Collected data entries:
Segment Open

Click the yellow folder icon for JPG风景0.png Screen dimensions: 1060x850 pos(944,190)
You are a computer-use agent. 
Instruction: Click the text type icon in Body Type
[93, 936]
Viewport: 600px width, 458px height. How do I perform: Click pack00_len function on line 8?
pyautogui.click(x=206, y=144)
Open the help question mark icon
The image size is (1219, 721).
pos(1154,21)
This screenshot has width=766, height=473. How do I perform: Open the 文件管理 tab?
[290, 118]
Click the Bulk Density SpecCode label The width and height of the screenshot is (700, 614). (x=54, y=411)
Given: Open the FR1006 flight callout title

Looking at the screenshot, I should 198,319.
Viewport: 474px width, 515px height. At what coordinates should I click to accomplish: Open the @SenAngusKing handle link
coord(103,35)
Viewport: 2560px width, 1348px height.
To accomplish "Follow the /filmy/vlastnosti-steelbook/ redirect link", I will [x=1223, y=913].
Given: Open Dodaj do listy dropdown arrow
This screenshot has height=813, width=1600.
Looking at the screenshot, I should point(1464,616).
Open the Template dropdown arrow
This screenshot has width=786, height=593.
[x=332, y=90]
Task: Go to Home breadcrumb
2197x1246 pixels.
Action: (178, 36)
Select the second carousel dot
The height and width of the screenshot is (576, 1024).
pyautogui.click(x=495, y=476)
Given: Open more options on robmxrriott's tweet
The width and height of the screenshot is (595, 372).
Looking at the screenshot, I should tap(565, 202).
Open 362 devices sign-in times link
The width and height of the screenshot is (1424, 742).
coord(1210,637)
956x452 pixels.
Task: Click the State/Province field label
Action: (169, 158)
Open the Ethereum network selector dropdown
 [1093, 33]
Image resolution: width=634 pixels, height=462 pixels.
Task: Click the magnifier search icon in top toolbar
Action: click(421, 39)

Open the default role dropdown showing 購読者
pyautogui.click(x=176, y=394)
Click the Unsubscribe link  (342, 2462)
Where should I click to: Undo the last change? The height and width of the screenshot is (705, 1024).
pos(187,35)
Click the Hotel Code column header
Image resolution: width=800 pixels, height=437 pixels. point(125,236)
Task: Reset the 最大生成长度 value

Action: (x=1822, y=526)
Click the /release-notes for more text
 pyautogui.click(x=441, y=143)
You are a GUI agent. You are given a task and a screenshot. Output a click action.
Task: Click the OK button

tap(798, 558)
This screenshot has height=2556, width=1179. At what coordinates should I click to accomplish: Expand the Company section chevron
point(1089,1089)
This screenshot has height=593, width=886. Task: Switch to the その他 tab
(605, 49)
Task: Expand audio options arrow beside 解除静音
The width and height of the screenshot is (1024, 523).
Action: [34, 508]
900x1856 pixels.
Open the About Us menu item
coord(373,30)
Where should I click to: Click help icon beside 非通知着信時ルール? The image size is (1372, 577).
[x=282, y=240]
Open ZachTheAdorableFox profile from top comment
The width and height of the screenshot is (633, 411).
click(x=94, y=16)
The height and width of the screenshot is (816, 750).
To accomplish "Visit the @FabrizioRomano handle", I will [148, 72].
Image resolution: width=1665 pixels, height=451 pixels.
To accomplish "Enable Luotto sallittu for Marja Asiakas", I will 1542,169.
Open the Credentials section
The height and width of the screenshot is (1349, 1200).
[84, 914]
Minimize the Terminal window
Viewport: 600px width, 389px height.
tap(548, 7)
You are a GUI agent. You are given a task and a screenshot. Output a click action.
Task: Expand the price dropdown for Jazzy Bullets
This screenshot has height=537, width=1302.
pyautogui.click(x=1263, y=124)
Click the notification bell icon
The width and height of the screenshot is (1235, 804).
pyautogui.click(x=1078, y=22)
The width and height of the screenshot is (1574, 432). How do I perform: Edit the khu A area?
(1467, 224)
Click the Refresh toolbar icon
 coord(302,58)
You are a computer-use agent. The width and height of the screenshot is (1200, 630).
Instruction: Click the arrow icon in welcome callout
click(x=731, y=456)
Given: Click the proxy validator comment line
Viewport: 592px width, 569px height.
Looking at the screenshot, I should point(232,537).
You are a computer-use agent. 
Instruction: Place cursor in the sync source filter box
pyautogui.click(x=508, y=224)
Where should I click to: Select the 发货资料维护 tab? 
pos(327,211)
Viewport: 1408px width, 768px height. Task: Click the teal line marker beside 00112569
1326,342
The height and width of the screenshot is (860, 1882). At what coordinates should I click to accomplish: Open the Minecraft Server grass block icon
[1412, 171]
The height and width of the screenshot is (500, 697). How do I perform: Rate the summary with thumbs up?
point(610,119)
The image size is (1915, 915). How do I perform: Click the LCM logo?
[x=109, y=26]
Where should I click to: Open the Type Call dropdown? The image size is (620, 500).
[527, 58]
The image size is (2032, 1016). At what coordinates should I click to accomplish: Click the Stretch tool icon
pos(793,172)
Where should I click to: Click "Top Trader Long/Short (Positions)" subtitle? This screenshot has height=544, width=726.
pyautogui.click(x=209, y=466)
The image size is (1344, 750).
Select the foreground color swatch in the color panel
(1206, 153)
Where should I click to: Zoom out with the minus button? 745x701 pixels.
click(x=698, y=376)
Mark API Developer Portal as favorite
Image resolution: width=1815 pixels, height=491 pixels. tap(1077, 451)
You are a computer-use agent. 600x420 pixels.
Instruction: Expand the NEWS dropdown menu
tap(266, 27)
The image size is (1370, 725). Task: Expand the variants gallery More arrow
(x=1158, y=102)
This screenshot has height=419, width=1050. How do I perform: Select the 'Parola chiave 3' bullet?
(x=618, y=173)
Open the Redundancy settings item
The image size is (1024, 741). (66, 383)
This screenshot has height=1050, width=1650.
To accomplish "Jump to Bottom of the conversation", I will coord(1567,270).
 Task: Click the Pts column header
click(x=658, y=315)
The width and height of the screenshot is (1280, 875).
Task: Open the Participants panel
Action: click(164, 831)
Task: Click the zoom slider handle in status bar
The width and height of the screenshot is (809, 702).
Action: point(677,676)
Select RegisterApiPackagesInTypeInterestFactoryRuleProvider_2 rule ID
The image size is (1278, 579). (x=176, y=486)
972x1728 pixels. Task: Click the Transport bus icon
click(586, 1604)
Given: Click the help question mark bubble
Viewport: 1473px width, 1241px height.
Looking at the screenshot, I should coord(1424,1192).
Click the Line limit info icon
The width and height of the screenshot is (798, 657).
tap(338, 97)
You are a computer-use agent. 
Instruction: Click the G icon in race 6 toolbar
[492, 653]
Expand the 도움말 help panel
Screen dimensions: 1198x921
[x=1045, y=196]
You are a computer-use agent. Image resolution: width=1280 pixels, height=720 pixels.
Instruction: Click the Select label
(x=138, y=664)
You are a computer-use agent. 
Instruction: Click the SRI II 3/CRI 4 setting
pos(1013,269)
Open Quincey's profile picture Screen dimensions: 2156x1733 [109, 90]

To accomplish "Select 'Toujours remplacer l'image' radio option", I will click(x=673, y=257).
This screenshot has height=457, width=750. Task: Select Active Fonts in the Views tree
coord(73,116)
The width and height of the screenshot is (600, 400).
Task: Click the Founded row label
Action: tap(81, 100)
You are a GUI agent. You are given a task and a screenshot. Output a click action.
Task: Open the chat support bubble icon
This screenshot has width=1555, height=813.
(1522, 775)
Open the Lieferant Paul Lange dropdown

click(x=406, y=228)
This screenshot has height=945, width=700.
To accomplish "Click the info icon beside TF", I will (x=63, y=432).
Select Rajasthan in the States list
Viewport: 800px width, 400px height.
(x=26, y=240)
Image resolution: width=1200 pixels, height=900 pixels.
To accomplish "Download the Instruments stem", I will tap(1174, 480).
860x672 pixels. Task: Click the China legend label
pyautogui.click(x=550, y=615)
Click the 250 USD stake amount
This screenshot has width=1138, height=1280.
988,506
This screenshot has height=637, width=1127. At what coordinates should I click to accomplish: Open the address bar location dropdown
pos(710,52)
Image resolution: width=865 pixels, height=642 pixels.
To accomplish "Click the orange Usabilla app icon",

Segment Closed

* _Task prompt_: Using the records above, restate word for word the lines from the one with "Task: Open the chat support bubble icon" through the one with "This screenshot has height=945, width=700.", both included.

* _Expected answer_:
Task: Open the chat support bubble icon
This screenshot has width=1555, height=813.
(1522, 775)
Open the Lieferant Paul Lange dropdown

click(x=406, y=228)
This screenshot has height=945, width=700.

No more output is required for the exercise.